The known molecular targets of T₁AM include both plasma membrane and intracellular proteins, suggesting that intracellular transport of T ₁AM may be an important component of its action, although no uptake mechanism has yet been described. Using various human cell lines, we show that, indeed, cellular uptake of T₁AM occurs in multiple cell types and that this process involves specific, saturable, and inhibitable transport mechanisms. These mechanisms are sodium- and chloride-independent, pH-dependent, thyronamine-specific, and do not involve the likely candidate transporters of other monoamines, organic cations, or thyroid hormones. A large-scale RNAi screen targeting the entire SLC superfamily of transporter genes reveals that the transport of T₁AM into cells involves multiple transporters and we identify eight transporters that may contribute to the uptake of T1AM in HeLa cells. Moreover, we demonstrate that T₁AM is taken up into the nucleus of HepG2 cells, suggesting that T₁AM might play a role in transcriptional regulation via nuclear receptors, similar to the mechanism of action of its thyroid hormone precursor.

We also investigate the effect of T₁AM on cellular entry of thyroid hormones, which is a prerequisite for their subsequent metabolism and action at nuclear thyroid hormone receptors. Transport inhibition studies reveal that T₁AM displays differential inhibition of T₃ and T₄ cellular uptake by the specific thyroid hormone transporter MCT8 as well as by the multispecific organic anion transporting polypeptides (OATPs) 1A2 and 1C1, but does not affect thyroid hormone transport by OATP1B3. Given that OATP1A2, OATP1C1, and MCT8 are all present in the brain, T ₁AM may play an important role in modulating thyroid hormone delivery and activity in specific target regions in the central nervous system.
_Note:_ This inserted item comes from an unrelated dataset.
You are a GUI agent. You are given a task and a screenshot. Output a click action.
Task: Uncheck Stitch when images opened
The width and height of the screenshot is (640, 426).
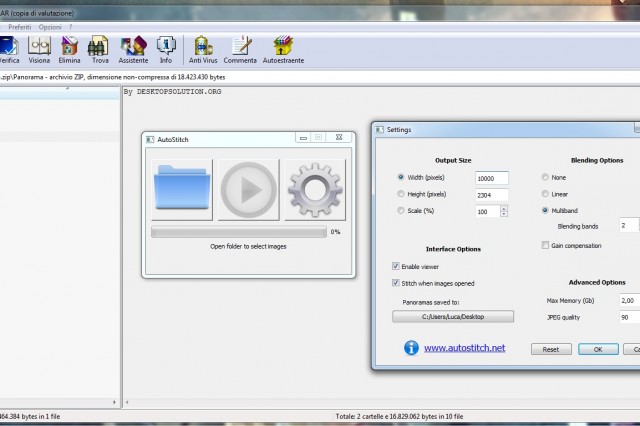(x=397, y=283)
Finally, we identify α₂-Macroglobulin (α ₂M) as a potential serum binding protein for T₁AM. Serum proteins are involved in the binding, transport, and extracellular storage of a wide variety of endogenous compounds, including thyroid hormones. Examination of the mode of T₁AM binding to α₂M reveals that T₁AM does not covalently bind the protein, in contrast to the reported interactions of other monoamines with α₂M. T₁AM also does not appear to bind α₂M at the same sites as other monoamines, suggesting a distinct mechanism of binding. Moreover, T₁ AM binding does not result in the conversion of the native form of α ₂M to the activated form, a conformational change that does occur upon binding of α₂M to proteases and that is necessary for its clearance from the body. α₂M is known for various functions in the body, including its unique role as a pan-protease inhibitor, as well as its potential significance in immune defense and modulation of neurotransmitter metabolism. In addition to the possible role of α₂M as a carrier protein for T₁AM, the discovery of α₂M interaction with T₁AM opens another interesting area of investigation into this thyroid hormone derivative and its mechanisms of action in the body.